Treviso, ennesima rissa in via Zorzetto: fermati in sette

La violenza verso le 14 davanti al Pam. Tutti i coinvolti sono stati bloccati dai carabinieri

Prima le urla, poi la violenta rissa a calci e pugni mentre la gente cercava rapidamente di spostarsi da lì. Botte e spinte sono proseguite al punto da sradicare da terra il cestino davanti al supermercato per poi terminare in un inseguimento tra aggressore e aggredito sotto i portici di via Fiumicelli dove sono intervenuti in forze i carabinieri, chiudendo ingresso e uscita del quadrante anche con l’aiuto di una pattuglia della polizia.

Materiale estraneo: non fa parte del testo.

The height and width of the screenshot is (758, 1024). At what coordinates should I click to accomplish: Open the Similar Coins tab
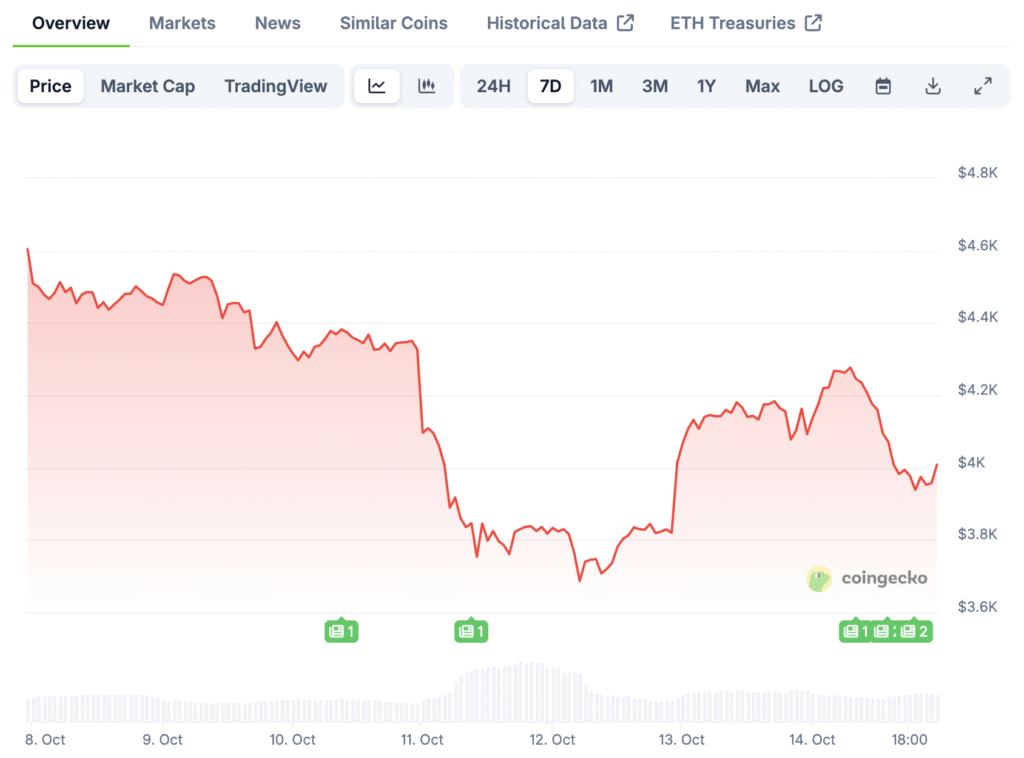[394, 23]
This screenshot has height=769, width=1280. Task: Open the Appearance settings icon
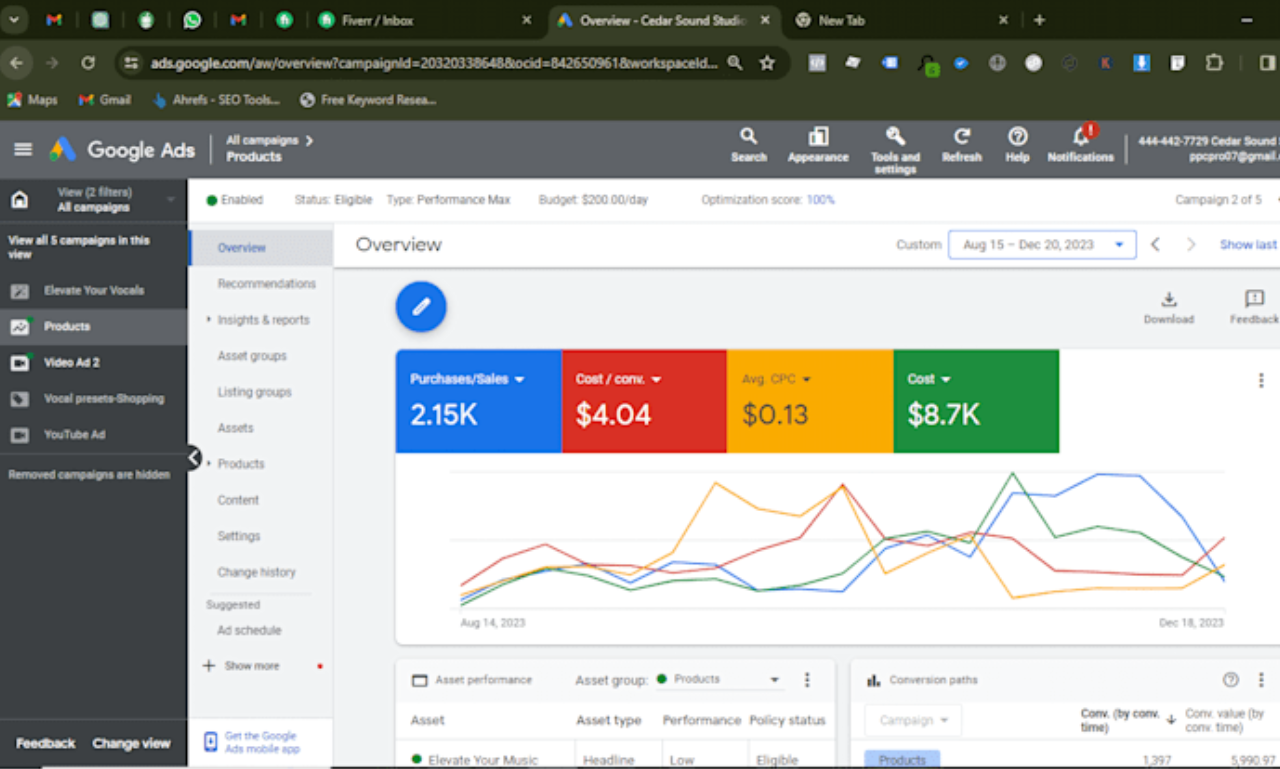817,140
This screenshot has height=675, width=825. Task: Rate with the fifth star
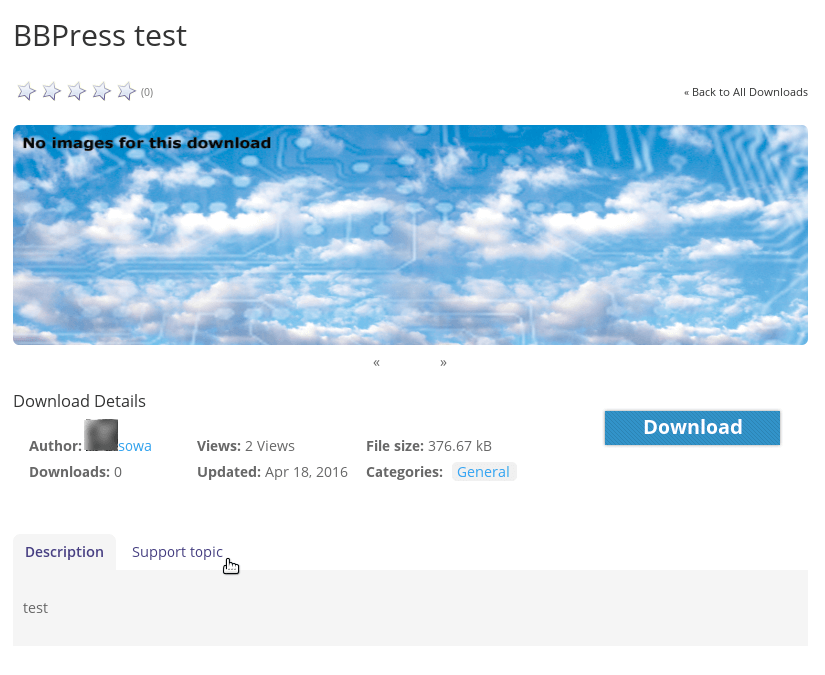point(126,92)
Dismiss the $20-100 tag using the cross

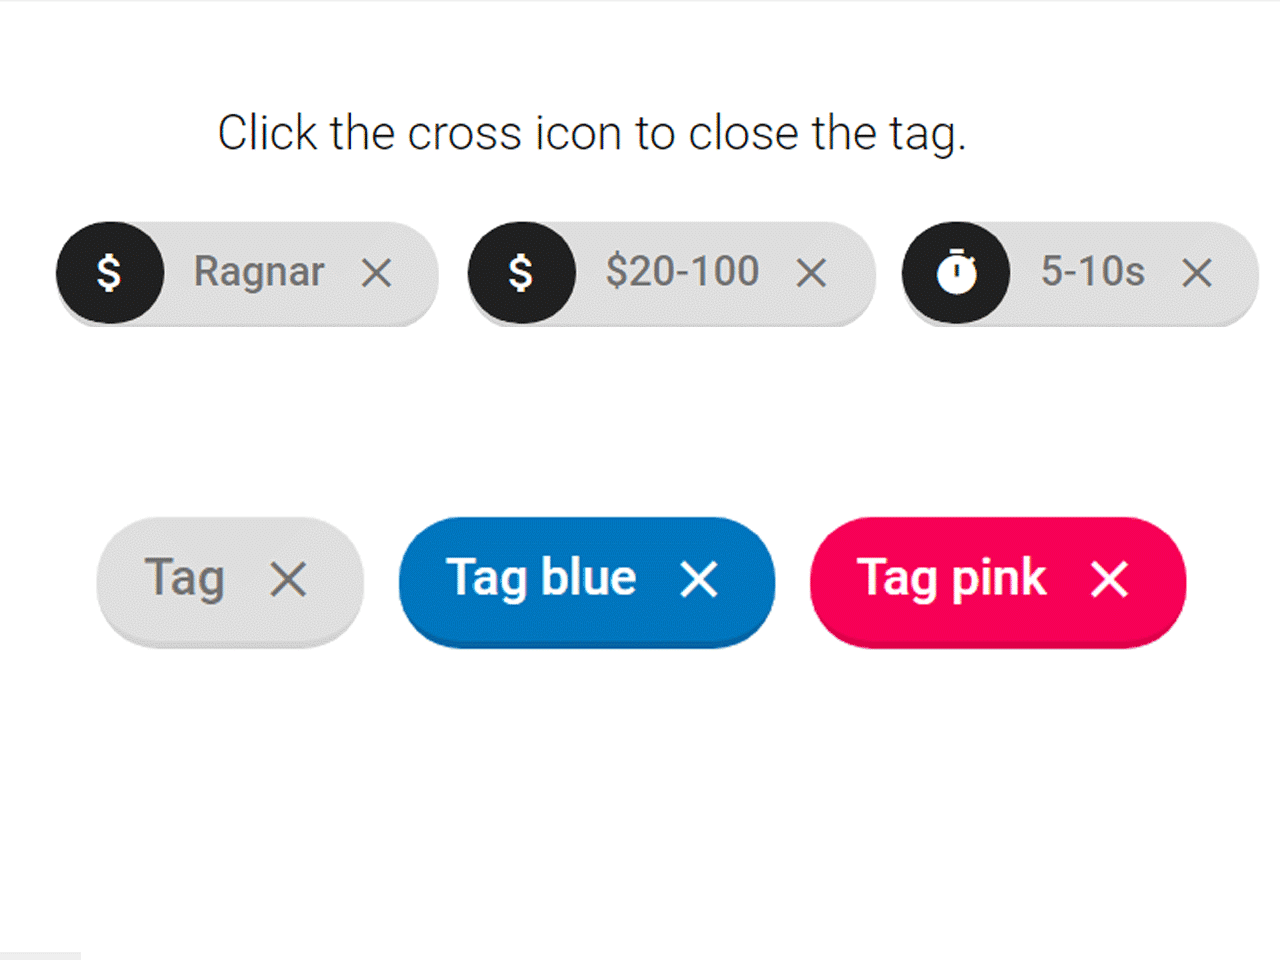[811, 273]
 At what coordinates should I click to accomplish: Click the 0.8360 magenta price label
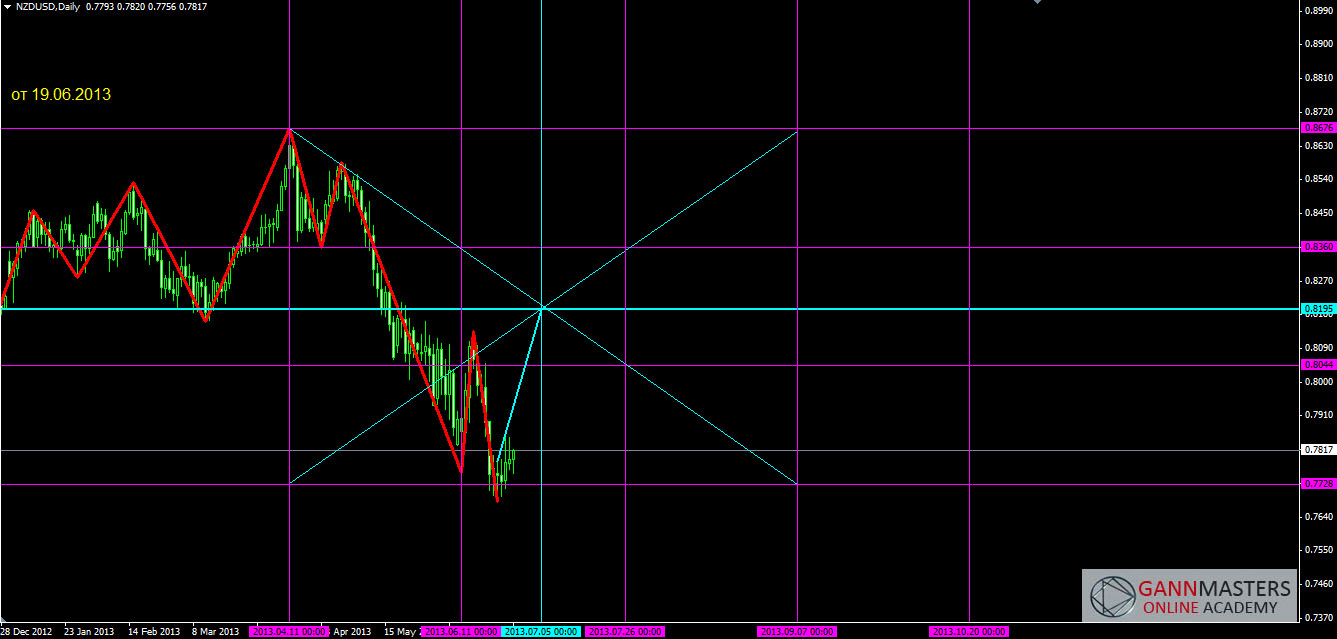[x=1319, y=246]

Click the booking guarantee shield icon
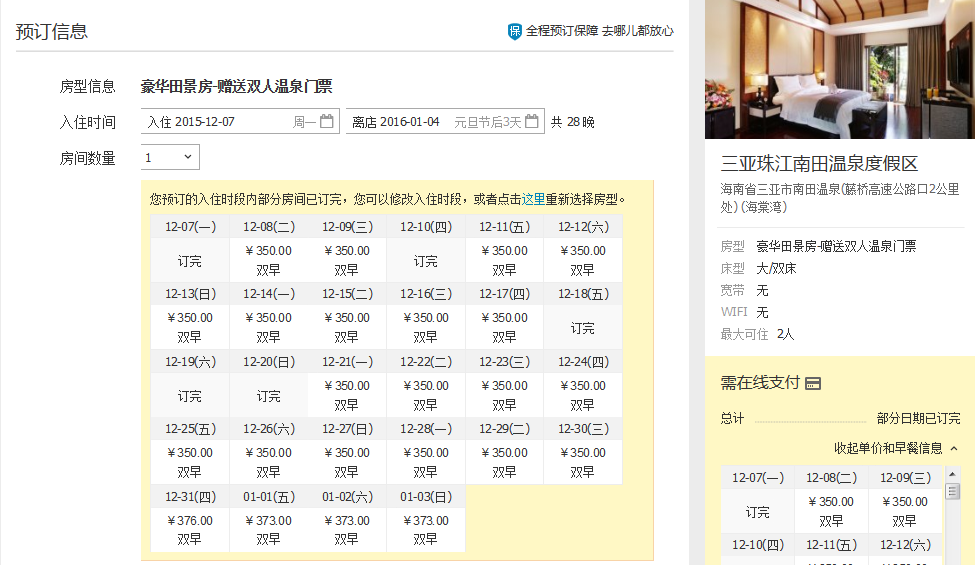click(514, 31)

È l’ennesimo episodio di degrado e violenza avvenuto in via Zorzetto, nei pressi del supermercato Pam da cui è scattata immediatamente la chiamata di allarme che ha portato sul posto le forze dell’ordine in base ad una operatività che pare ormai da protocollo.

Mentre una pattuglia dei carabinieri entrava direttamente in piazza Borsa, un’altra chiudeva l’uscita di via Fiumicelli lato Giardinetti di Sant’Andrea mentre una volente della polizia faceva lo stesso in via pescatori. Stretti dai lampeggiati alla fine sette giovani egiziani, tra i 23 ed i 27 anni, uno dei quali con una evidente ferita al braccio.

Lì, all’altezza del ponte sul Sile, i controlli e le perquisizioni operai dai militari sotto gli occhi dei passanti. I giovani sono stati accompagnati in via Cornarotta, identificati e denunciati per rissa.

«Ringrazio le forze dell'ordine per la rapidità, ma non si può vivere di soli interventi d'emergenza
Queste persone dovrebbero ricevere immediati provvedimenti e non avere più la possibilità di mettere piede in città!»dice il consigliere FdI Alberto Ciamini, «se la situazione non dovesse migliorare proporrò alla maggioranza e al consiglio comunale un servizio di vigilanza privata per cercare di risolvere il problema di questa zona».